◆ **Required work**:
In the data that follows, count the lines in which the word "agent" occurs, and report that figure alone.

[Stored items]
------------
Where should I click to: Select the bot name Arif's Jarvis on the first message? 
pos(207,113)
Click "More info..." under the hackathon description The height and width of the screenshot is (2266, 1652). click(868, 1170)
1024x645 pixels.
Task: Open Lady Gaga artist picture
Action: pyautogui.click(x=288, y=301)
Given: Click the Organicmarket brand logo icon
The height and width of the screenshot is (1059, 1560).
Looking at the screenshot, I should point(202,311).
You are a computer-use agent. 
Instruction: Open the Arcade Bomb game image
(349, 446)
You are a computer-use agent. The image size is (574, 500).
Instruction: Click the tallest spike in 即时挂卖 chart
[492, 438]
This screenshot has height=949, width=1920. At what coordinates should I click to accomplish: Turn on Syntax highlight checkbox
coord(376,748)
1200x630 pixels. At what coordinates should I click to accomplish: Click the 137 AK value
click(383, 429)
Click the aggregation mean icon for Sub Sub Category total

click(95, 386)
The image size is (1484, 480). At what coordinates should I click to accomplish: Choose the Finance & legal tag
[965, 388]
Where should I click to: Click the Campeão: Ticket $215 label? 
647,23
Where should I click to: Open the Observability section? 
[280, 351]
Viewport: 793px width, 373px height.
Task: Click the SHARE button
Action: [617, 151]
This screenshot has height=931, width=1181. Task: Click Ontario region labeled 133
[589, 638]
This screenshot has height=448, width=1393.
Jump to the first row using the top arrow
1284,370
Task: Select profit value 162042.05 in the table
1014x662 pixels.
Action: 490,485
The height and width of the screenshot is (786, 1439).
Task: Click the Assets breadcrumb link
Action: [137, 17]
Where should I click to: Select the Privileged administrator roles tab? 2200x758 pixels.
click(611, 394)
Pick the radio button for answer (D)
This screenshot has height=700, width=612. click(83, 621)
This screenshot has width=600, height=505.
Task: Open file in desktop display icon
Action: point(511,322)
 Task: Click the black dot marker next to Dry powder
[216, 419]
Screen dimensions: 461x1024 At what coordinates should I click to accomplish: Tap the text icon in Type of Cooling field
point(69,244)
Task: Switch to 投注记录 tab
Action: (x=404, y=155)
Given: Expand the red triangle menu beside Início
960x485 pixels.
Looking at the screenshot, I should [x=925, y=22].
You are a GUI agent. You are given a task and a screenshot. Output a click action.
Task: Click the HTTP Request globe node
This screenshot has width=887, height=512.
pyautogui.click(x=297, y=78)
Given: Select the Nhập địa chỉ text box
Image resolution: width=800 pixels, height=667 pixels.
------------
◆ **Exercise answer**:
3